WRITTEN INSTRUCTION. Count the lines in the listing below that contain the string "Open", treating uppercase and lowercase as different. Reply with that number only.

MATERIAL FOR THIS EXERCISE.
★ ★ ★ ★ ★ ★ ★

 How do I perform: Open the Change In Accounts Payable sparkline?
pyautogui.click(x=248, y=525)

★ ★ ★ ★ ★ ★ ★

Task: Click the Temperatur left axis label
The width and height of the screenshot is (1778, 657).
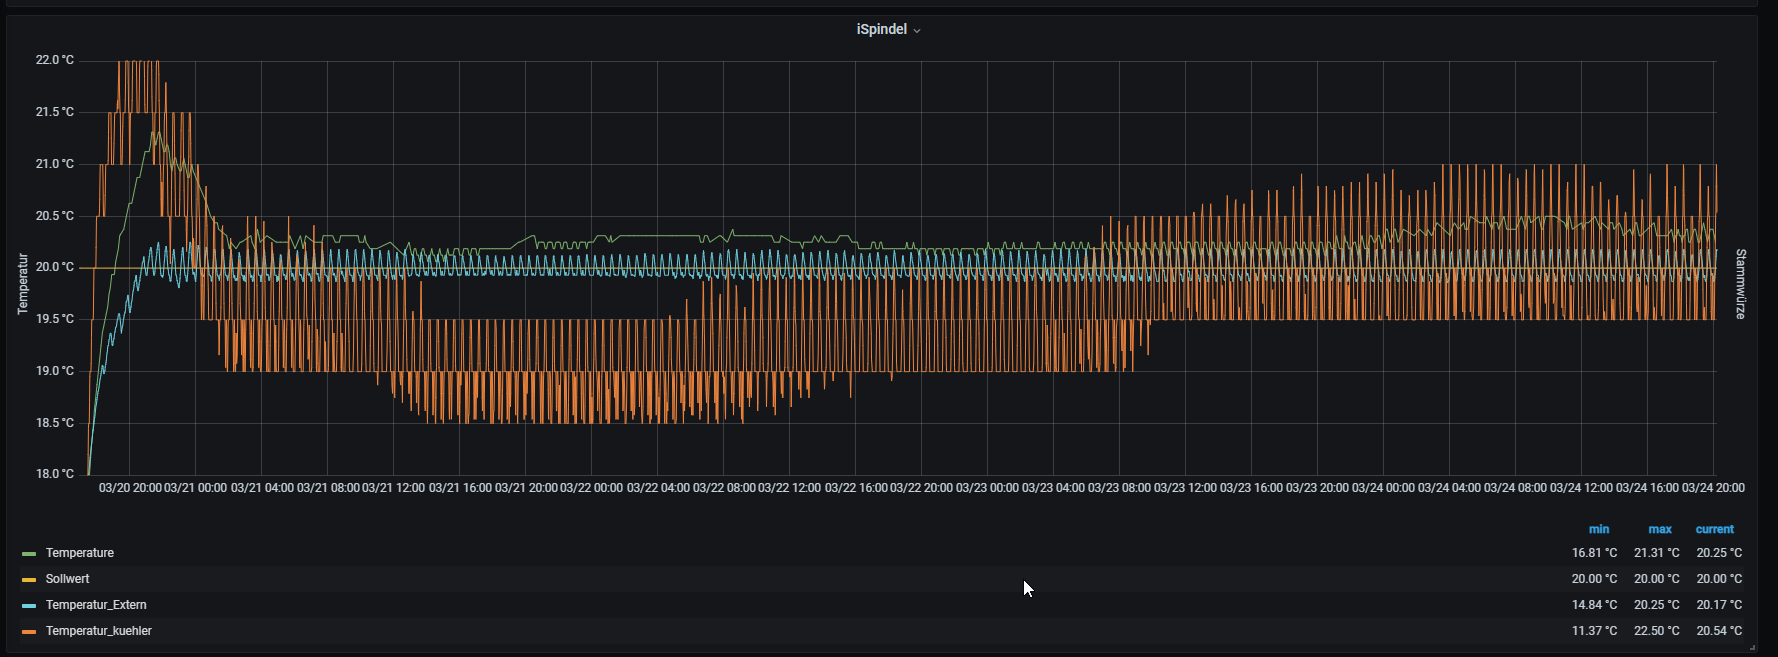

★ ★ ★ ★ ★ ★ ★

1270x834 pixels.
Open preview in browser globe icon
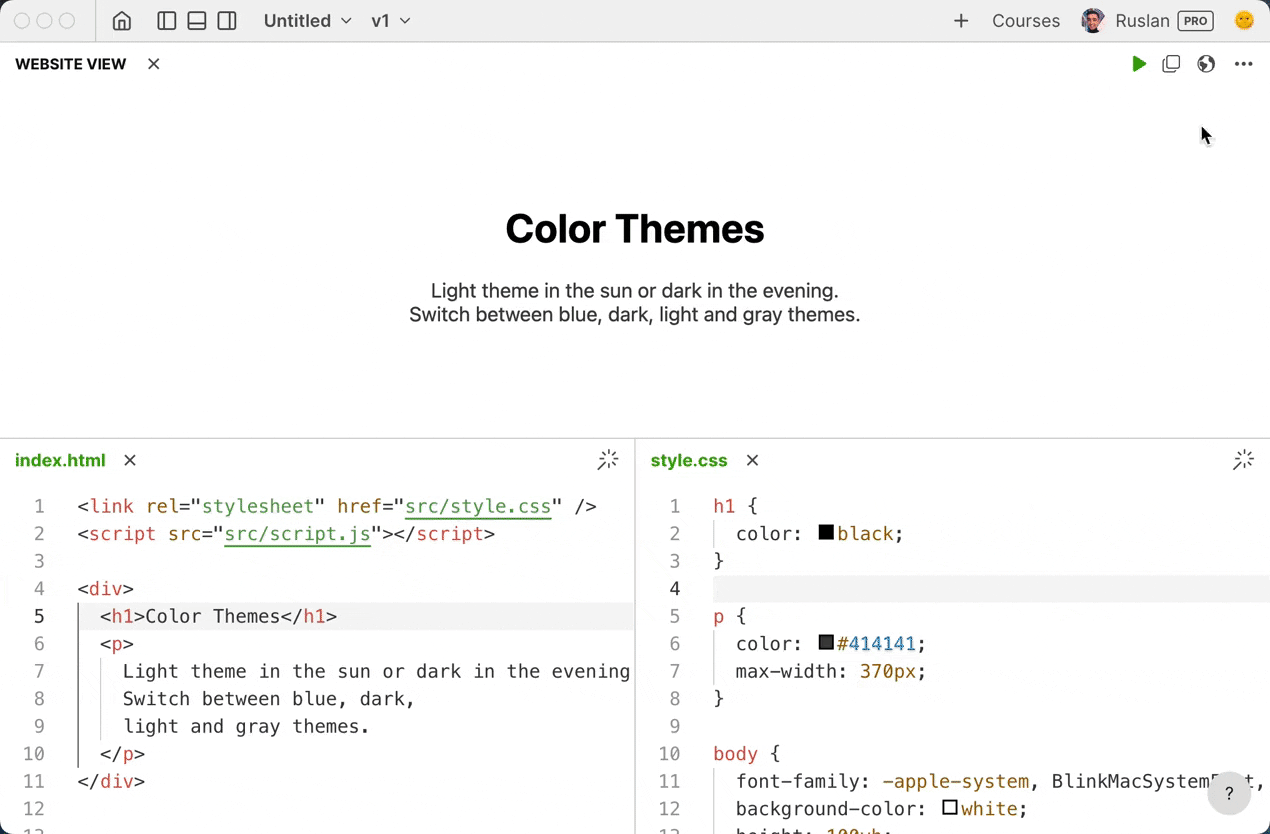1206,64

★ ★ ★ ★ ★ ★ ★

OUTPUT BELOW. 2